As first limitation, the cervical cancer screening participation rate of 43.3% in this study cannot be considered as representative of French participation rates in general. The dataset encompassed only 2 years. This duration was sufficient to find out independent GP characteristics explaining screening participation rates in their female patients and this was the primary need to define the randomization stratification levels in the PaCUDAHL-Gé study. A 3-year time frame, matching the French guidelines, is necessary to consider cervical screening participation percentages. Regarding the external validity of screening participation percentages, French Flanders is not France, and the setting was chosen for the PaCUDAHL-Gé trial because of an already supposed low rate of participation and an important incidence of cervical neoplasms.
The major risk of bias in this study is due to the survey procedure. GPs were asked by telephone a binary question: “Do you perform cervical smears yourself in your surgery?” yes or no. Rare GPs who had a very scarce activity in carrying out smears answered in accordance to their feelings sometimes yes and sometimes no. Answers were not double checked, by instance verifying in cytology laboratories the list of the GPs who were referring smears for interpretation. We believe that the influence of these GPs on the general trend of the outcomes is not a sufficient bias to modify the main results.
As last limit, the model takes into account individual characteristics of the GPs (gender, performance of smears, number of listed patients, number of female listed patients in the screening population), which reflects individual variance. The hierarchical mixed model operates the GP's individual level and the geographical level. Nonetheless, other geographical characteristics such as the availability of gynecologists or individual characteristics of the GP not taken into account might influence the results. 20
Conclusion
Cervical cancer screening has proven worldwide to be an effective method of reducing the incidence and mortality of cervical cancer. This article demonstrates that the performance of cervical smears by the GP is associated with increased screening participation rates, although insufficiently to reach the necessary participation thresholds.
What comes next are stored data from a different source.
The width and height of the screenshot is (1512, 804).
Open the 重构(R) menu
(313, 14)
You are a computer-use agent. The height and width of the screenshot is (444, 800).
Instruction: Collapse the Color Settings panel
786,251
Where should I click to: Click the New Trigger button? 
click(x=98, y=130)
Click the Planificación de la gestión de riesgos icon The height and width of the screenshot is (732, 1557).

An organized cervical cancer screening program on national level is supposed to be implemented soon in France. In this environment, the effect of the commitment of primary care physicians in to lower the incidence of cervical cancer and its specific mortality still has to be demonstrated.
Footnotes
Acknowledgments
The authors wish to thank Elise GERS and Malek DIB for their patience and their efficacy monitoring the PaCUDAHL-Gé trial. The authors also wish to acknowledge Ghislaine LIEKENS, Laurent DUPLESSY, Eliane VANDERGHOTE, and Thérèse DEVIENNE-ROLLIN, from the CPAM of Flanders, for the extraction of our dataset from the SIAM-ERASME claim database. In addition of course, the 16 GP residents who carried out the telephone survey: Margot BADELON, Pauline BEAUVALLET, Ludovic CEROL, Marianne DELSERT, Axel DESCAMPS, Lynda DONAT, Marie FRANCKE, Anissa HINDI, Perrine KUCZERA, Claire LALOY-DEGRAEVE, Maxime LAMIRAND, Hélène LANGIN, Fanny PIGNOLE-SERMAN, François QUERSIN, Camille SANTANDREU, and Estelle SOUERES.
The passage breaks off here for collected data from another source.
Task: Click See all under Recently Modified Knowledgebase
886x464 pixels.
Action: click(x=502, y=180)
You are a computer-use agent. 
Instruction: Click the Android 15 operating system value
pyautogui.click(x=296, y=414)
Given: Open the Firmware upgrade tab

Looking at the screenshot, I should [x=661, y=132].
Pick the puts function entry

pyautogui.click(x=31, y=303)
This study is a preliminary study of the PaCUDAHL-Gé trial. It was granted by the French Ministry of Health (PREPS: LIC-14-14-0615, 12/19/2014) and sponsored by the University Hospital of Lille. It was approved by the French Agency for the Safety of Health Products (ANSM, 2015-A01331-48, 10/06/2015) and by the Ethics Committee North-West III of Caen (2015-23, 02/03/2016). The registration number in
Author Disclosure Statement
No competing financial interests exist.